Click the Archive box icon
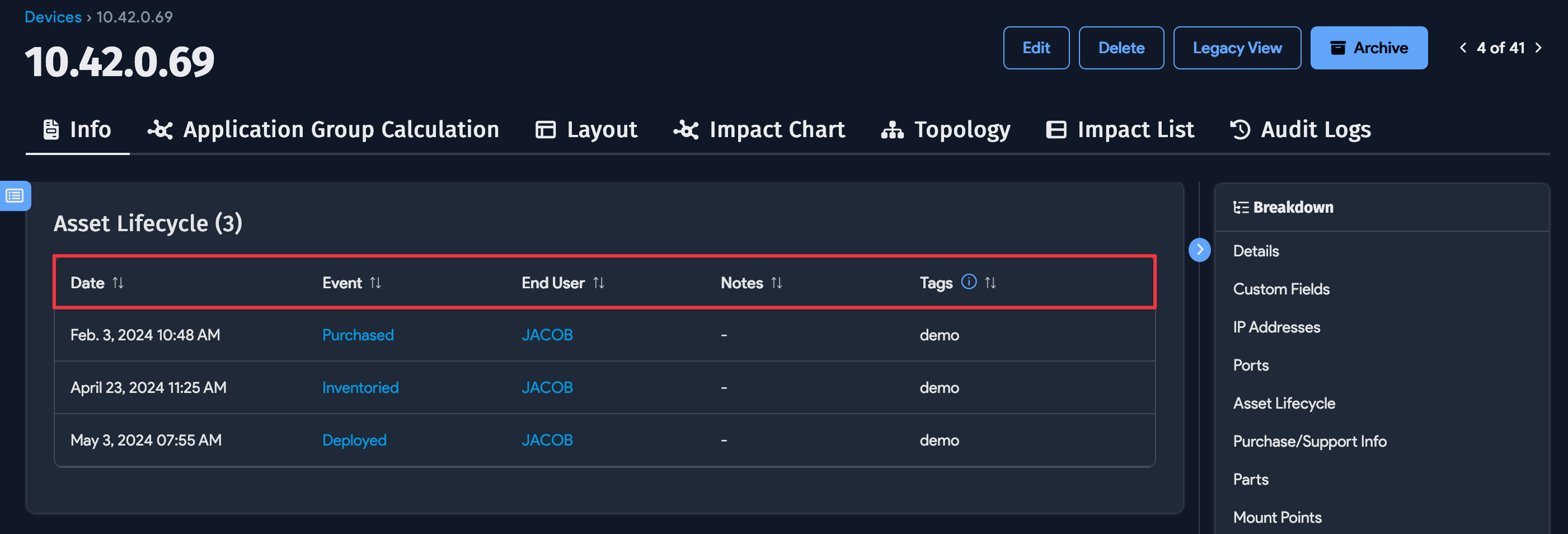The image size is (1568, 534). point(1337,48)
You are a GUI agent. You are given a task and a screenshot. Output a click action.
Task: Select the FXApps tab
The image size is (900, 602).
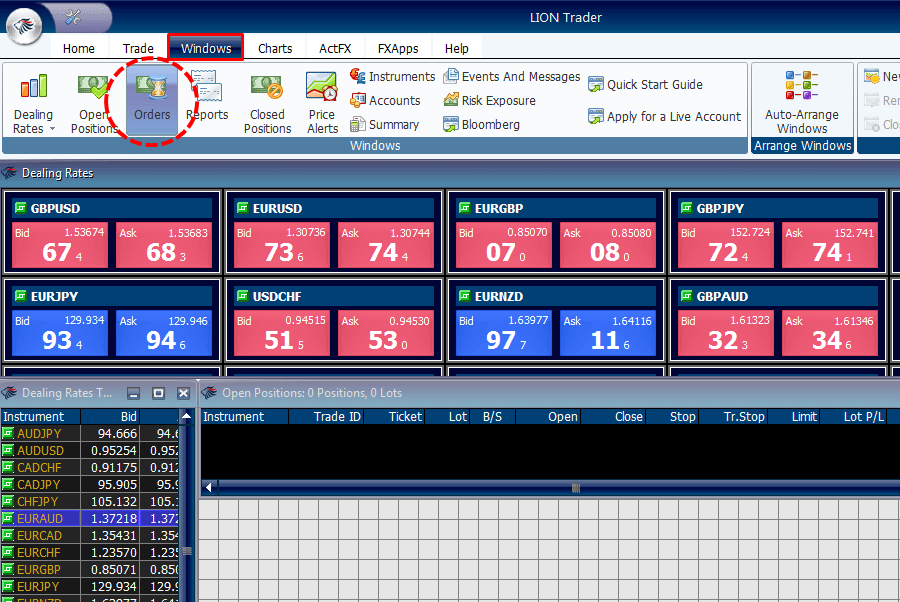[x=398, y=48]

==

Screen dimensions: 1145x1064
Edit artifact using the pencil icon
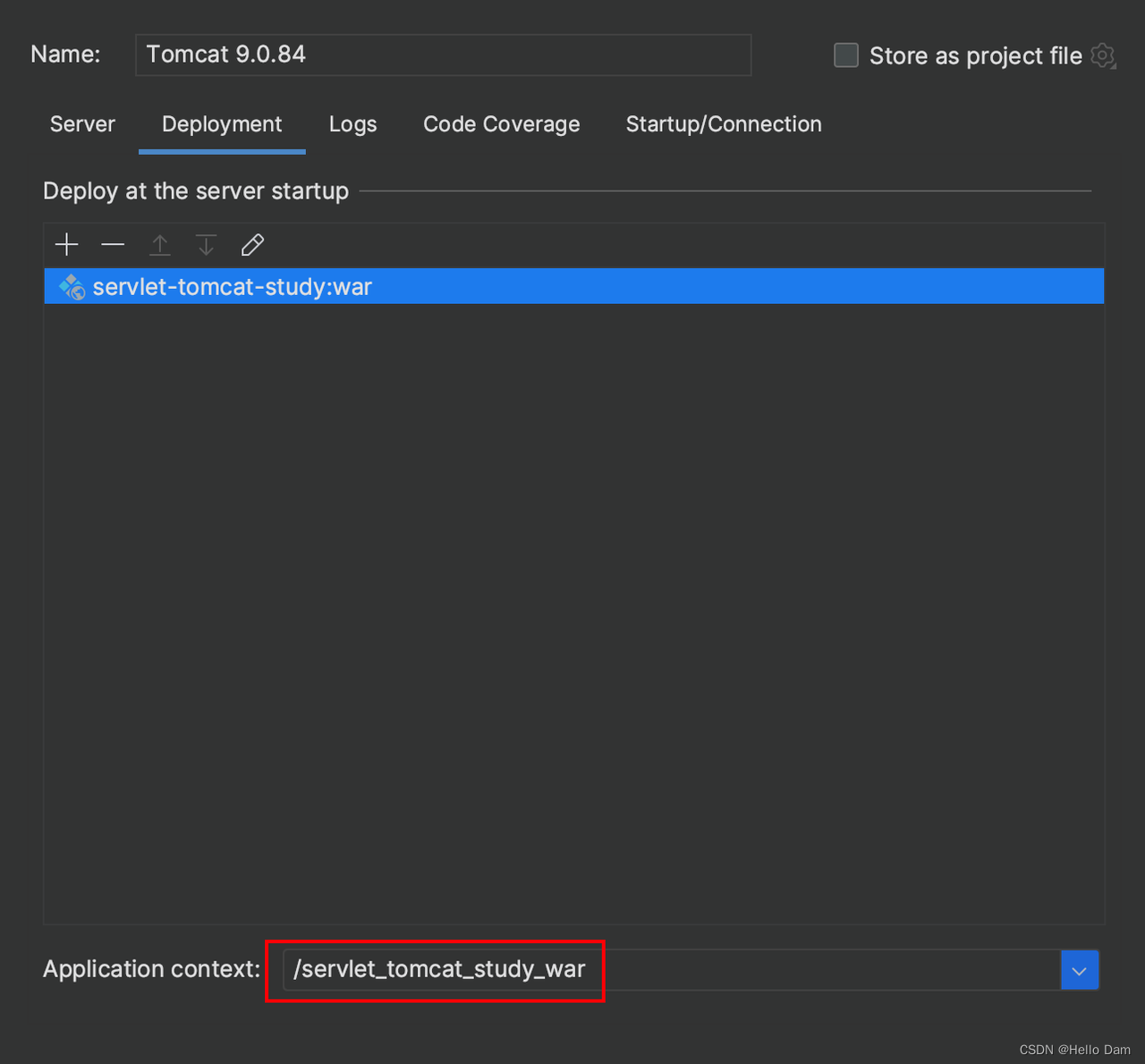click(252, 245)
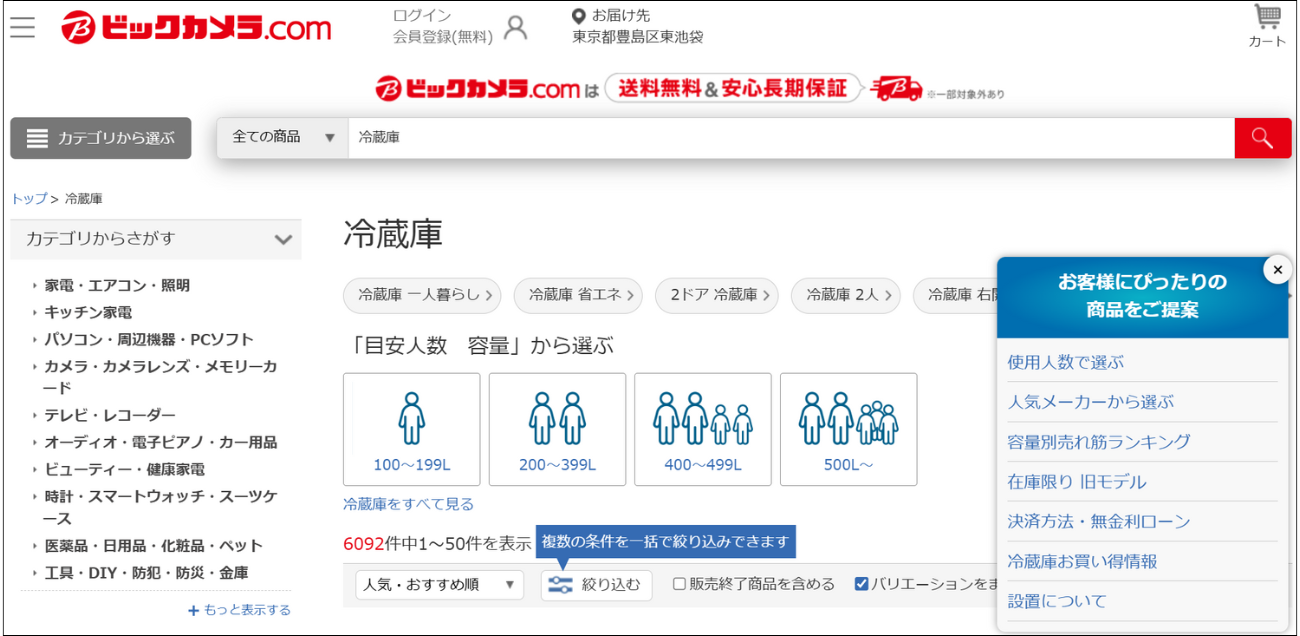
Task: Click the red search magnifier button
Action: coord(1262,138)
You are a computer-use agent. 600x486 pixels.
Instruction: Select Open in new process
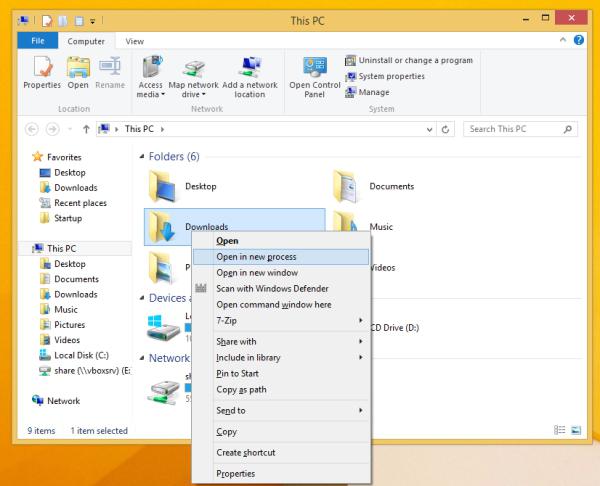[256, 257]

Exercise goal — Every line of the material that holds "agent" should be copied out as the answer.

Answer box —
You are a GUI agent. You are given a task and a screenshot. Output a click action.
You are a computer-use agent. 600x486 pixels.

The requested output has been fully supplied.